DIRECTION: Copy every line of the records below word for word, but leave out the pictures.

GIVEN RECORDS:
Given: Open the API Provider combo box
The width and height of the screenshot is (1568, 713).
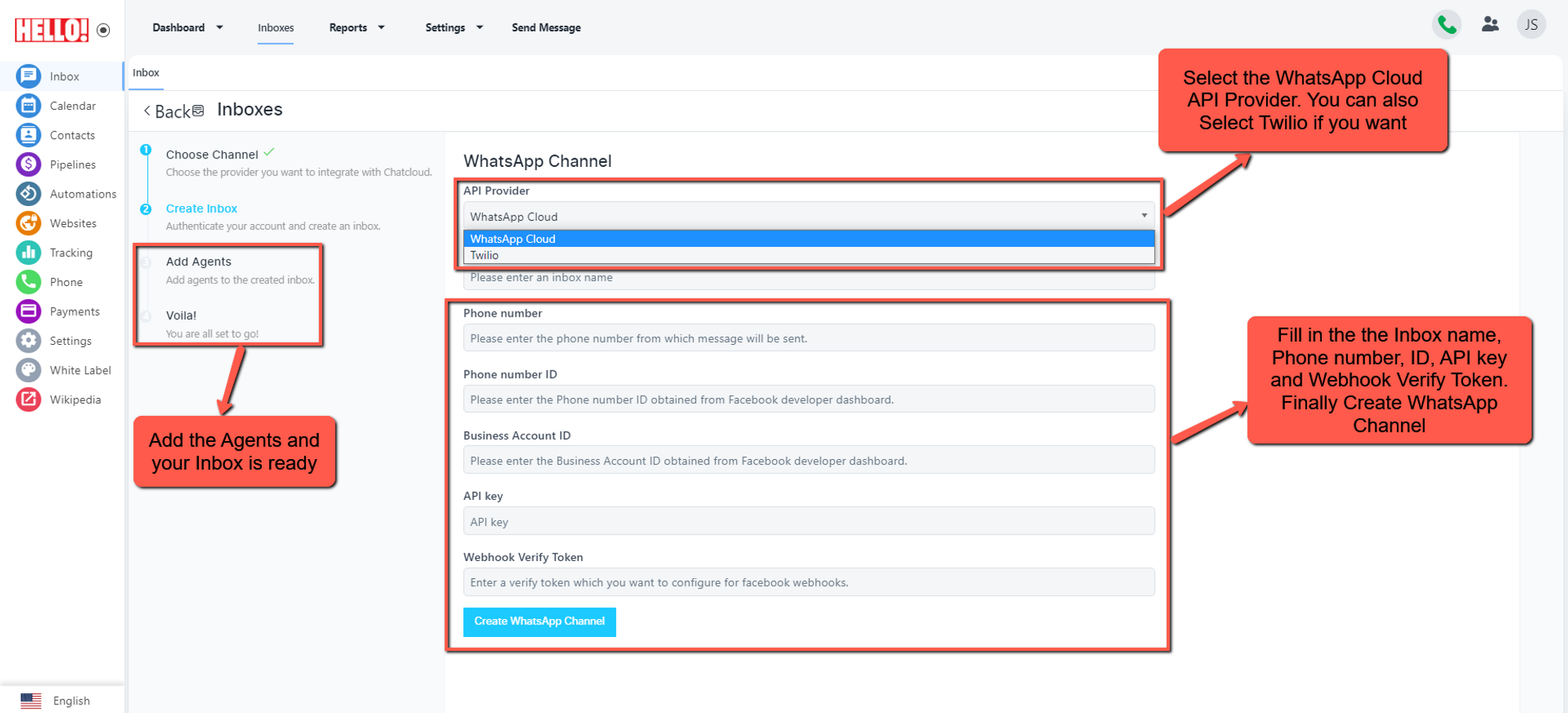Looking at the screenshot, I should tap(808, 216).
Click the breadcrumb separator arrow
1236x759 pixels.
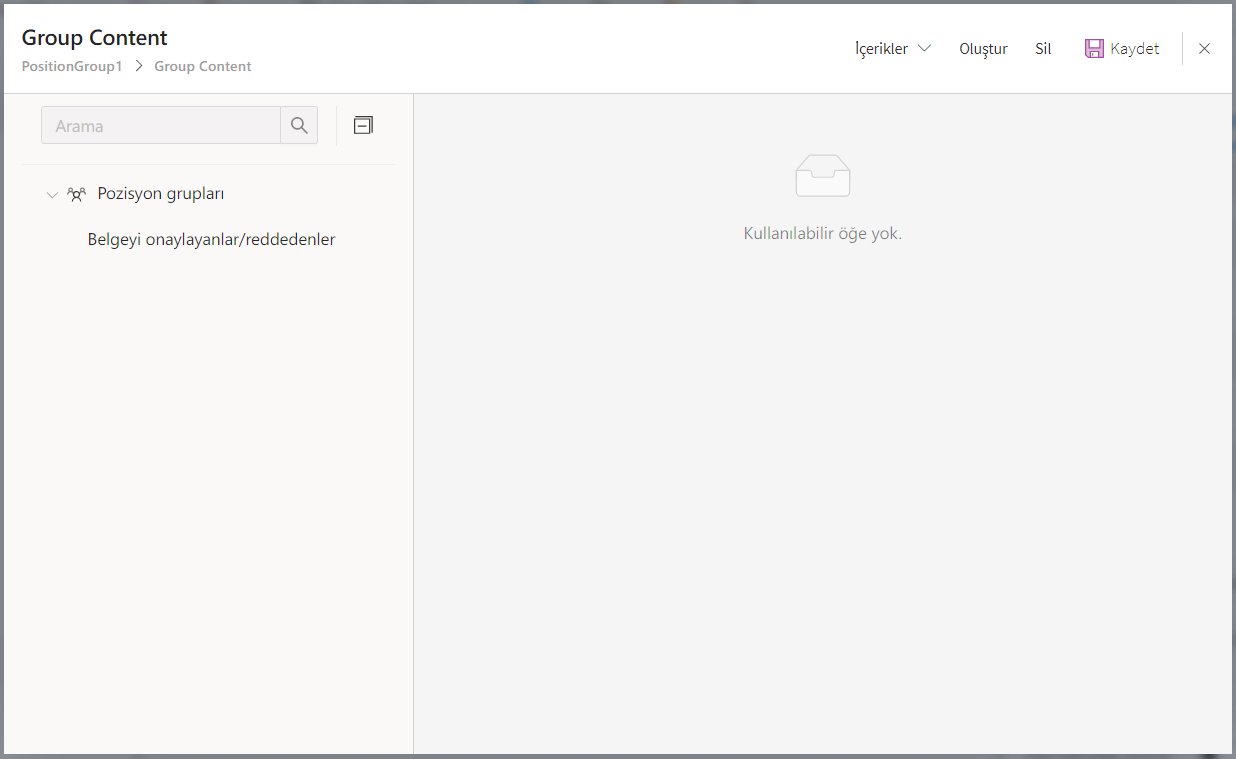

FINISHED EXERCISE:
Given: Open the API Provider combo box
The width and height of the screenshot is (1568, 713).
Looking at the screenshot, I should tap(808, 216).
Click the breadcrumb separator arrow
1236x759 pixels.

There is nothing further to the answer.